Mail Archives: djgpp/1997/01/31/15:42:04
On 24 Jan 1997 15:03:38 GMT boylesgj AT lion DOT cs DOT latrobe DOT edu DOT au (Gregary J
Boyles) writes:
>I have found Borland C++ and Turbo C++ to be very buggy and there is
>no
>way I would part with several hundred dollars for such unreliable
>products. DJGPP is far supperior to any Borland products, at least as
>far
>as DOS compilers go.
>
>I have encountered many problems with Borland products as well as many
>of
>the lectures and tutors at Latrobe University. The problems don't seem
>to
>surface until you try to write large and complicated programs with
>them.
>Some of the problems are as follows.
>
>1) The IDE and PC will nearly always hang at some point when stepping
>through a program with the integrated debugger.
>
Are you making sure that _ALL_ TSR's are not active when you run the
integrated
debugger? This is stressed in the manual.
>2) Despite the fact that all optimizations are turned off the
>integrated
>debugger will skip lines etc, the watch window will state that
>variables
>are undefined when this is clearly not the case and the watch window
>will
>state that a variable is optimized and not available when the
>execution
>bar contains the variable. It makes it close to impossible to debug
>anything!
>
>3) The IDE freezes regularly on key presses, until you hit another
>key,
>and you end up with two characters instead of just one.
>
>4) The Turbo Debugger for DOS provides no way of tiling windows with a
>single key press or mouse click as you can with the IDE.
>
>5) Borland C++ 4.5 for Windows provides no way of changing the target
>executable etc of a project except when you are creating a project (as
>far
>as I can see).
>
>6) The exe files they produce will nearly always hang at some point in
>there execution and it seems to be often on entry to or exit from
>functions which indicates that the stack is not being managed
>properley.
>
Or perhaps you let an unitialized pointer corrupt the stack?

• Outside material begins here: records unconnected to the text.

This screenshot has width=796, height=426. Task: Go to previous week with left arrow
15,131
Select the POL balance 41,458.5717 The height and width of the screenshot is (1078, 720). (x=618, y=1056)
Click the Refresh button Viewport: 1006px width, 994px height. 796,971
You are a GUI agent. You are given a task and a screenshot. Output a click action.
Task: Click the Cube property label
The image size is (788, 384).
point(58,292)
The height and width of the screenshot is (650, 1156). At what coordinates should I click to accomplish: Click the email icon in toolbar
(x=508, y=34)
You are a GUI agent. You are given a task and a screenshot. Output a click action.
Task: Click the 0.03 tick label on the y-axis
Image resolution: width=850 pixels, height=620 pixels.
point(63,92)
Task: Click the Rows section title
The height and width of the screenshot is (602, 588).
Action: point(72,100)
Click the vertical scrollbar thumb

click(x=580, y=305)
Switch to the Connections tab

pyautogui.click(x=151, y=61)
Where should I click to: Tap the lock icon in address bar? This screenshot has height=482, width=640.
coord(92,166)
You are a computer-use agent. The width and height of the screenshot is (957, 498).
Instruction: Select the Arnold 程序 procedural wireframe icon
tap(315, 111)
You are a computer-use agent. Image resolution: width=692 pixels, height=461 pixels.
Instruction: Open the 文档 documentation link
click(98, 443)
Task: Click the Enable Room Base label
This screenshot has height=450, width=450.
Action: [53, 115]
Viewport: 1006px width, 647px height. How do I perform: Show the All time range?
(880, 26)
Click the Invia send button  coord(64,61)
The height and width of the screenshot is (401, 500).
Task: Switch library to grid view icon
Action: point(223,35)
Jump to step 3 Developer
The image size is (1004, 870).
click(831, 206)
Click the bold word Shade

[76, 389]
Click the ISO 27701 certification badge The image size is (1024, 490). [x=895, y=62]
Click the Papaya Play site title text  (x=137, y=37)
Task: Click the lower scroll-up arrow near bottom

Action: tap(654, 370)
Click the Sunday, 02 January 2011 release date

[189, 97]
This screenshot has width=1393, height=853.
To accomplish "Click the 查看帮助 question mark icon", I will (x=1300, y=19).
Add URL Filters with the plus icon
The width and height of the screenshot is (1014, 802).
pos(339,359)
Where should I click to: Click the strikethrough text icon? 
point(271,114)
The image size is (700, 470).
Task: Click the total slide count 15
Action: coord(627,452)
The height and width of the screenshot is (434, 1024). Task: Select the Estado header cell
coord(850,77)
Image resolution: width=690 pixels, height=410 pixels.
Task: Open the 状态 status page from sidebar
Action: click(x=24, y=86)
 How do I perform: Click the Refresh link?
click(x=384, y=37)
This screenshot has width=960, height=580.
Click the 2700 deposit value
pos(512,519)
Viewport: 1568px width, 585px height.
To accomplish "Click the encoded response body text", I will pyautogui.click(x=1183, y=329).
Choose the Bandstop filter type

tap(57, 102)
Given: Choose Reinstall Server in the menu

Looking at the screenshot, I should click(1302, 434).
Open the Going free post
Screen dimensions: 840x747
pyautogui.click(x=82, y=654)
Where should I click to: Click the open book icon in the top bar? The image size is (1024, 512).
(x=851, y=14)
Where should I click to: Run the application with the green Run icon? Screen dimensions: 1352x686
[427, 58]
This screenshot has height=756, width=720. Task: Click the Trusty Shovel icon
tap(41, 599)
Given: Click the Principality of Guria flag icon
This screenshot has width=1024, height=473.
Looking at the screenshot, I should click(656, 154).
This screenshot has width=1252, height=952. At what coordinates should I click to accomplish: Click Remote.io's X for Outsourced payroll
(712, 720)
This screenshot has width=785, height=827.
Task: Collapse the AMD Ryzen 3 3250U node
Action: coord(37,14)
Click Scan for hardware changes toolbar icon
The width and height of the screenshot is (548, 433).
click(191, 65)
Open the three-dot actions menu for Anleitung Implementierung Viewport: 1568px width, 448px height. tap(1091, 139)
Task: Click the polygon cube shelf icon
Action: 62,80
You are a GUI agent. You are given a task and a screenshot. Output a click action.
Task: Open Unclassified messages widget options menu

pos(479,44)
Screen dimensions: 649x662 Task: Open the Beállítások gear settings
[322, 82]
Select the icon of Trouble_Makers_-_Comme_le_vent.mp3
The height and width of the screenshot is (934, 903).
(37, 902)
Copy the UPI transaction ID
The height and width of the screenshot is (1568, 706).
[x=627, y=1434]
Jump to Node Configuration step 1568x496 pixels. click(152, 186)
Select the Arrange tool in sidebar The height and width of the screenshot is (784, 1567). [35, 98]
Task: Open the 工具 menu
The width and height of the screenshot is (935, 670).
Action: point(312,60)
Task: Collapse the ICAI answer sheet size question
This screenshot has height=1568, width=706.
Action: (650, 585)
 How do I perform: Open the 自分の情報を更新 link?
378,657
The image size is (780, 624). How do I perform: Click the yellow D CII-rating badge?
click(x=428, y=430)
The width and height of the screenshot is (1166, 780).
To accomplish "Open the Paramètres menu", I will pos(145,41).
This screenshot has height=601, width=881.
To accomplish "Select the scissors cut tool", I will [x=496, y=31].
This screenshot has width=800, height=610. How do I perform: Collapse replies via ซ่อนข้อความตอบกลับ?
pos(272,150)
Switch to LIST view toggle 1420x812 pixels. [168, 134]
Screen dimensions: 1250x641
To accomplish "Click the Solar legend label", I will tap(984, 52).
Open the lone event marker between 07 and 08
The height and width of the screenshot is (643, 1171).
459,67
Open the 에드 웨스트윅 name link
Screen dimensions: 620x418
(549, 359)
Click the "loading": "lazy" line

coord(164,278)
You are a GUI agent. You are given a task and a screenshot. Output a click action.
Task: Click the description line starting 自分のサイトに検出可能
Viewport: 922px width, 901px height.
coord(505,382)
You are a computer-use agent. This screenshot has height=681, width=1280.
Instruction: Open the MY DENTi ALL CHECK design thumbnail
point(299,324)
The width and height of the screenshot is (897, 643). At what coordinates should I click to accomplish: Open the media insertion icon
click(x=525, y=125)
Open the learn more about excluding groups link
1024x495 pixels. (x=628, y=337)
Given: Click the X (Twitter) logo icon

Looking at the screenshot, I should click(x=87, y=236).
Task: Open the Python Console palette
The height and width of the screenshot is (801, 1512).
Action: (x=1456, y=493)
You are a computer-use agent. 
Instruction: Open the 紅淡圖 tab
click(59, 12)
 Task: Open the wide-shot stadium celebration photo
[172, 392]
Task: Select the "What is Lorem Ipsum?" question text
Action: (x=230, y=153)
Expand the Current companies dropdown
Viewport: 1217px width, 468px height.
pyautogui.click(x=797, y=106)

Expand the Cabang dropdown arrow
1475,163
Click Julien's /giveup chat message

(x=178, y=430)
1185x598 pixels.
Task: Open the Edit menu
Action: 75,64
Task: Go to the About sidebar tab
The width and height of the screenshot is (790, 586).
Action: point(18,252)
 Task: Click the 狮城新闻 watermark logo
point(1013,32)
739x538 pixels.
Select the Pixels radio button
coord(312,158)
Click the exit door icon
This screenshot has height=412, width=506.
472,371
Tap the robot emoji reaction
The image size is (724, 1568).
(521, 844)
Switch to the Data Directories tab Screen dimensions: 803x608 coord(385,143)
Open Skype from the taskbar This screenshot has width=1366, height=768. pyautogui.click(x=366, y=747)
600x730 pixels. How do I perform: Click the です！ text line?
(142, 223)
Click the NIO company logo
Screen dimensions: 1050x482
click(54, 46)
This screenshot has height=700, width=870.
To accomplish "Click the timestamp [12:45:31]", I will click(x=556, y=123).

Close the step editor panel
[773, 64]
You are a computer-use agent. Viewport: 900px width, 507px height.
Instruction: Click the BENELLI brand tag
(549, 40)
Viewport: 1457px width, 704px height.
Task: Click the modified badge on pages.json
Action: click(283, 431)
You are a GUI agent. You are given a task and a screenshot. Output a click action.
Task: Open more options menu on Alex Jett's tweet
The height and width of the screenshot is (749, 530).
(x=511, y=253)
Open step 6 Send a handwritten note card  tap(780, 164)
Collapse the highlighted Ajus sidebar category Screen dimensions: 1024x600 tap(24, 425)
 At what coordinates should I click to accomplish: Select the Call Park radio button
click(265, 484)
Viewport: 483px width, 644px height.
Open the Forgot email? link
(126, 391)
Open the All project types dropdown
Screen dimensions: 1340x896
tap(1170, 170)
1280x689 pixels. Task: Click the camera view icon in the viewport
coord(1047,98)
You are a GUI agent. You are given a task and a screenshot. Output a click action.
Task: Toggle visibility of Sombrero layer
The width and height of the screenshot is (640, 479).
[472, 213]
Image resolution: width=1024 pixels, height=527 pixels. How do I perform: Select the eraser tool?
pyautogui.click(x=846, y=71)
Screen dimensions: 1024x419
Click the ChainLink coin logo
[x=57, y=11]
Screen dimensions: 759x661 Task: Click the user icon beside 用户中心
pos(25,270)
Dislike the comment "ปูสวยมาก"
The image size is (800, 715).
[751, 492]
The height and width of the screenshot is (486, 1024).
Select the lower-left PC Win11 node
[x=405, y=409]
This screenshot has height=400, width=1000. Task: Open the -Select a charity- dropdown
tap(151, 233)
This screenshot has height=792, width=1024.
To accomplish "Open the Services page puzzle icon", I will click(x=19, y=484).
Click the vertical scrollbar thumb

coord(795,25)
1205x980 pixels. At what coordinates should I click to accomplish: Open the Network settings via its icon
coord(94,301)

TC++ is _not_ protected mode, i.e. there is no memory protection
>7) One exceptionally bizare problem was that one of my programs worked
>perfectly when run from the hard drive but would hang when run from a
>floppy (again on entry to a function).
>
>I'm sure half these problems stem from that rediculous memory model
>system
>and near and far pointers etc they have used.
>
I will side with you here, many of my programming cronies have
complained about programs with far pointers freezing
>What is also frustrating is that there is virtually nil run time error
>support with programs just hanging the PC without even a hint as to
>what
>went wrong such as 'segmentation fault'. Occasionally you may get
>'stack
>over flow' however half the time this seems to have nothing to do with
>what went wrong.
>
I think your criticism of TC is not entirely warranted, but all the same
I too would take DJGPP over TC without a second thought.